■ **REQUEST 1**
In the post about a possible Turkish rate hike, copy the passage from "Rate hike at" to "few extra points." word for word.
■ **REQUEST 2**
Using the post about a possible Turkish rate hike, decide whether each statement agrees with it. Answer yes or no, and quote the words that settle it: (a) The Central Bank's survey of expectations was released on January 17. (b) The overnight lending rate currently stands at 7 percent. (c) The survey includes questions on the overnight lending rate.
■ **REQUEST 3**
Continue the post about a possible Turkish rate hike, picking up after its final sentence.

Rate hike at tomorrow’s Turkish monetary policy meeting?
Let me cut right to the chase: The Central Bank should hike rates, although even that may not work in controlling lira depreciation at this point. In any case, they probably won’t. I gave away any incentive to read on, but let me nevertheless explain.
Here’s the introduction to my latest Hurriyet Daily News (HDN) column, where I discuss whether the Central Bank of Turkey will be hiking rates at tomorrow’s (January 20) Monetary Policy Committee (MPC) rate-setting meeting. You already know what I think, but you can read the whole thing at the HDN website. I have a few extra points.
First, it is important to notice how quickly expectations change: At the Central Bank’s monthly survey of expectations, which was released on January 17, a rate hike was not being expected. In fact, there are no questions in the survey on the overnight lending rate, which serves as the new policy rate. But instead, there are five questions on one-week repo expectations, the interest rate formerly known as the policy rate, just like Prince🙂 However, the survey also asks “End of The Current Month’s BIST repo and reverse repo O/N interest rate (%)”. Respondents expect that interest rate, which is 7 percent at the moment, to be 7.4 percent at the end of the month. While that does not tell anything about rate hike expectations directly, the ceiling of the Borsa Istanbul (BIST) rate is the overnight lending rate, which is 7.75 percent at the moment. If they were projecting the BIST rate to be inside the current ceiling, they were probably not expecting a rate hike.

■ **INFORMATION PROVIDED**
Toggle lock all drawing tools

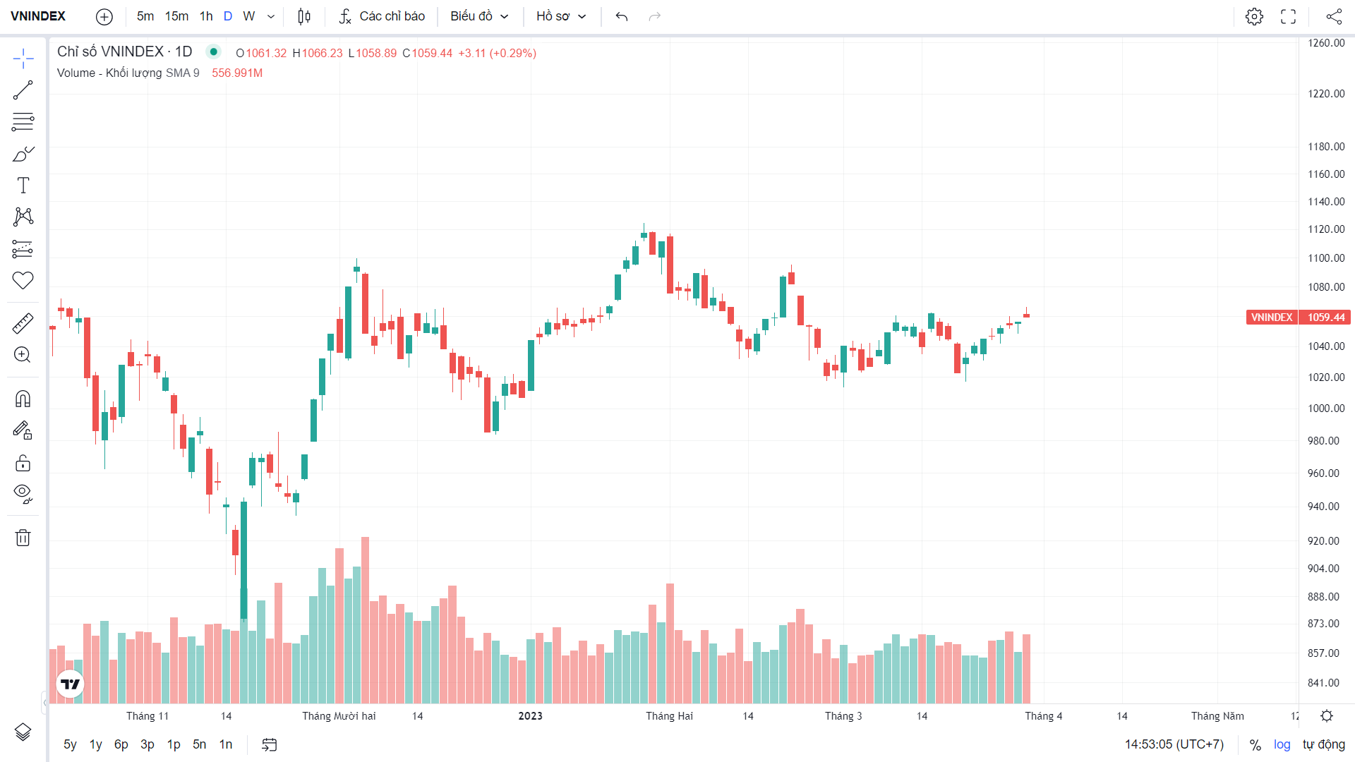[x=23, y=463]
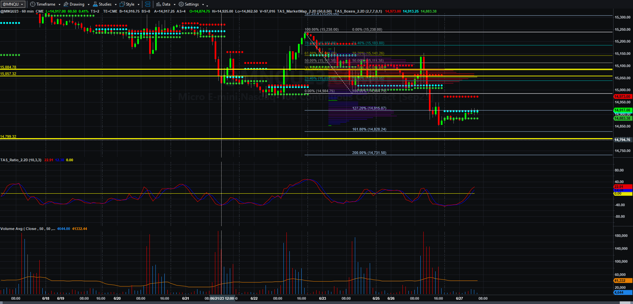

■ **TASK RESPONSE 1**
Rate hike at tomorrow’s Turkish monetary policy meeting?
Let me cut right to the chase: The Central Bank should hike rates, although even that may not work in controlling lira depreciation at this point. In any case, they probably won’t. I gave away any incentive to read on, but let me nevertheless explain.
Here’s the introduction to my latest Hurriyet Daily News (HDN) column, where I discuss whether the Central Bank of Turkey will be hiking rates at tomorrow’s (January 20) Monetary Policy Committee (MPC) rate-setting meeting. You already know what I think, but you can read the whole thing at the HDN website. I have a few extra points.

■ **TASK RESPONSE 2**
(a) Yes: "which was released on January 17"
(b) No: "the overnight lending rate, which is 7.75 percent at the moment"
(c) No: "there are no questions in the survey on the overnight lending rate"

■ **TASK RESPONSE 3**
What is the market telling us? If we go back a couple of weeks, the yield curve inversion of January 6 was driven by rate hike expectations, although Finance Minister Mehmet “Nominal” Simsek argued soon afterwards that it reflected confidence in the economy. While it has not inverted since then, the backtracking in the yield curve on Friday reflected rate hike expectations according to market professionals. I talked to a few bond traders this morning, and they told me the bond market is pricing no rate hikes today (Monday, January 20).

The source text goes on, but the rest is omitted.